(Saved data entries)

::::

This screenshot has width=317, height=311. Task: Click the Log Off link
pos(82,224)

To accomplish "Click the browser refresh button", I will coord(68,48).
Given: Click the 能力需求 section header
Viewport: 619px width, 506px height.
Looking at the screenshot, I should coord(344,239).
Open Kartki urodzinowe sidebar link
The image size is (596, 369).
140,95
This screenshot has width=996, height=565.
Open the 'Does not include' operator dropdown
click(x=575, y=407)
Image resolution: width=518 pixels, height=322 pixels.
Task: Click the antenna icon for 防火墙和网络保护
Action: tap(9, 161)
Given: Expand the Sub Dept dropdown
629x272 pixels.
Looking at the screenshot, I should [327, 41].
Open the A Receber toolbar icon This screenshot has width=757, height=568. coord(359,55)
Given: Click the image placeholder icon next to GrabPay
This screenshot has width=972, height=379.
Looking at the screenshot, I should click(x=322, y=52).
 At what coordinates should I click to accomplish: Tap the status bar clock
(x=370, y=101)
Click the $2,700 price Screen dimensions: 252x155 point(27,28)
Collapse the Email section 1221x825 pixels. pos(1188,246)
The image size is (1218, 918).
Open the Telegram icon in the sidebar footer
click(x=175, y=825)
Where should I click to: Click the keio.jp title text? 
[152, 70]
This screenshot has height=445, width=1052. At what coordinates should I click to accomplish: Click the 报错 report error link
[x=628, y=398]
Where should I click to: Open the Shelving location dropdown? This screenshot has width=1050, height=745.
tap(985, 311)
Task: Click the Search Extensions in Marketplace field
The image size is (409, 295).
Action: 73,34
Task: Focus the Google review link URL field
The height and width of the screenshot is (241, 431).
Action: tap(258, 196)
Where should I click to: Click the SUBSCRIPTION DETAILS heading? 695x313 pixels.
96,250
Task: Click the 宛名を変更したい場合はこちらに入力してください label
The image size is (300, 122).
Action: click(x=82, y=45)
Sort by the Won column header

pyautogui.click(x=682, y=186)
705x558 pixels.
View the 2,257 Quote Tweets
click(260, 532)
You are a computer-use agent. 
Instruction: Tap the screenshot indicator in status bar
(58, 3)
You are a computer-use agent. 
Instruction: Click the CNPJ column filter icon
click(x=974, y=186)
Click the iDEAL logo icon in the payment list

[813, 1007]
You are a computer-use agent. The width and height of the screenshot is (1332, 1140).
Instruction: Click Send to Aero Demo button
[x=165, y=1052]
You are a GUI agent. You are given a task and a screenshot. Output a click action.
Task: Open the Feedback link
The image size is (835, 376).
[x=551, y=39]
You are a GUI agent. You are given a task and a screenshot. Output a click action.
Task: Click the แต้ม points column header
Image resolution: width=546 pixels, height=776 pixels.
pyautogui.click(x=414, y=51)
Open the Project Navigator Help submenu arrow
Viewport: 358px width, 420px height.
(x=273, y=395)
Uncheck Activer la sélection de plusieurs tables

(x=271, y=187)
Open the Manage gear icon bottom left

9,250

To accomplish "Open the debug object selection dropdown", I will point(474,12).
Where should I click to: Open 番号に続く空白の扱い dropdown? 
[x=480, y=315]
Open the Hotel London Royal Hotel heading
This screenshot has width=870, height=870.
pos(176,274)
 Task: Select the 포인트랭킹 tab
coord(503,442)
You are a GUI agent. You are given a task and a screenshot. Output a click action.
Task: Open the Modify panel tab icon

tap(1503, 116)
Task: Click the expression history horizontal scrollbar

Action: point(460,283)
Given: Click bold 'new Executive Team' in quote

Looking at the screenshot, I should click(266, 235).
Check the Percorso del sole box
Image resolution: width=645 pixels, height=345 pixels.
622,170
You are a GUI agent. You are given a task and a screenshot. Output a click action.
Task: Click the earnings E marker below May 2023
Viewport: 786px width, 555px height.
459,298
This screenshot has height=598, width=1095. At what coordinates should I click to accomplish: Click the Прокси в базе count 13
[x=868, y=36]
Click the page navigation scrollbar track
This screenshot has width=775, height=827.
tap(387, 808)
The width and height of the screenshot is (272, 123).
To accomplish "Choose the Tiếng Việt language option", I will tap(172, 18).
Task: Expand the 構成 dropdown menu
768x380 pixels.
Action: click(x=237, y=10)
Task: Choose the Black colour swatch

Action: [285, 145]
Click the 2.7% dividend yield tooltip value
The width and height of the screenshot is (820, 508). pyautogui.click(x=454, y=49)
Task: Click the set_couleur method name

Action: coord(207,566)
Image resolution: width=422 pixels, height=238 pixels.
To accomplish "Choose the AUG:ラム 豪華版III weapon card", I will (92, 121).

::::

Could you transcribe the entries above word for word, from the line with "The image size is (409, 295)." down to the line with "Task: Click the 宛名を変更したい場合はこちらに入力してください label", keeping both?

# Your response
The image size is (409, 295).
Action: 73,34
Task: Focus the Google review link URL field
The height and width of the screenshot is (241, 431).
Action: tap(258, 196)
Where should I click to: Click the SUBSCRIPTION DETAILS heading? 695x313 pixels.
96,250
Task: Click the 宛名を変更したい場合はこちらに入力してください label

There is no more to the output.